So for instance in you example. if you use servo one point just remember to keep the spot always on the model and to not move (recompose) otherwise you (the cam) lose the subject. If you wanna be a bit more able to have better composition while using servo you have to use the box with all the AF points, but this options can bring you to lots of collateral troubles, like camera not focusing on what you really want, or just hitting once and then not hitting the focus (happens to my 7D too, so it's not a 5D problem only).
Either way I personally would use the single point focus and not servo and try to be fast focusing the subject coming at me. I do it for object coming directly in front of me, side, and also panning....for panning I only use one point af and no servo most of the time and get say 90% great-keeper result. It's just practice.

Hope it helped

cheers


----------



## JackSw1ss (Nov 28, 2011)

wickidwombat said:


> .....SO My process goes like this press the AF-on button with the centerpoint on the models eye hold for AI servo or release for single shot, adjust the frame to composition where the model is in a pleasing frame full body, 3/4 or close all involve moving to get a good composition. Then take the shot using the shutter.....
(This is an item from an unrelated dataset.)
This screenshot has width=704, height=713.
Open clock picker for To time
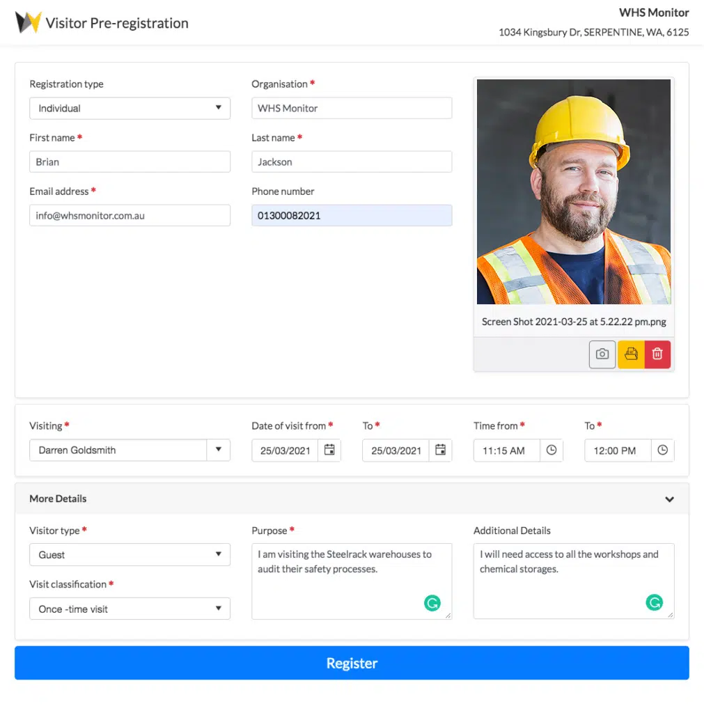click(x=662, y=450)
Here's what I'm talkin about...u cannot use a center point only and recompose with it because the only center point will lose (track of) your subject....it will start "lookin" for what u are focusing after recomposing, it won't read your subject of before therefore won't keep track of it, if that make any sense to you. that leads to miss focus, for sure.
if you wanna do that you have to use all the 9 points (though servo on 5 is better with center only) or use one point only but remembering to keep that point spot onto your subject which is moving and following it/him/her


----------



## briansquibb (Nov 28, 2011)

Recomposing on AI Servo will always refocus. The 1D will also do this if you have single point focus.
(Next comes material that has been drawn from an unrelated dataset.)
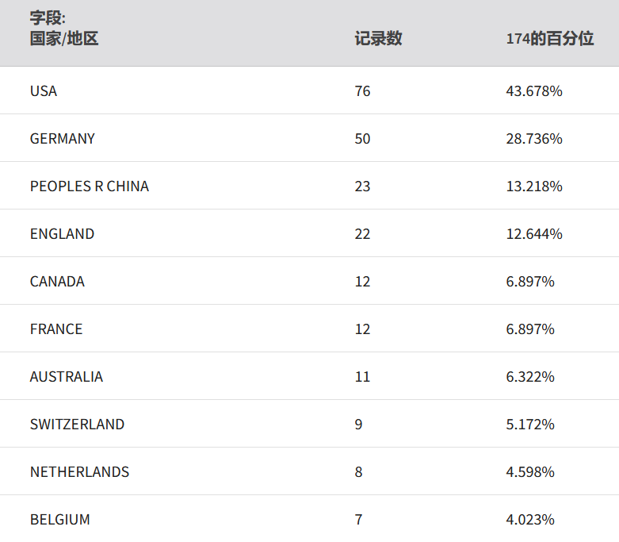Choose the ENGLAND row label
Screen dimensions: 619x542
pos(62,234)
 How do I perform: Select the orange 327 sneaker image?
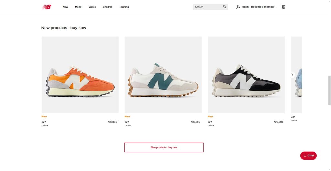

If the light is good the AF is good enough to track on any focus point - so you should select the appropriate point. Suggest you use the joystck selection method to do it on the fly.


----------



## Viggo (Nov 28, 2011)

Have you calibrated the 70-200 to the 5d? You said that your focus was always behind. I sure agree with what's being said about Ai Servo and recompose, that doesn't work, unless you pause AF (which is what I have my AF-ON button set to do) but then it obvioulsy won't track the subject. But also things need to be calibrated. I got a MUCH more stable AF when both my camera and lenses were calibrated. And it's either dead on or way off (user error)


----------



## motorhead (Nov 28, 2011)

Very interesting to me as a brand new owner of a 5D2.

On my old 30D I used AI Servo a great deal for motorsports (F1, MotoGP, BSB etc) with a very high success rate, but I would never have dreamt of trying to recompose the shot as I can only imagine how this would confuse the camera.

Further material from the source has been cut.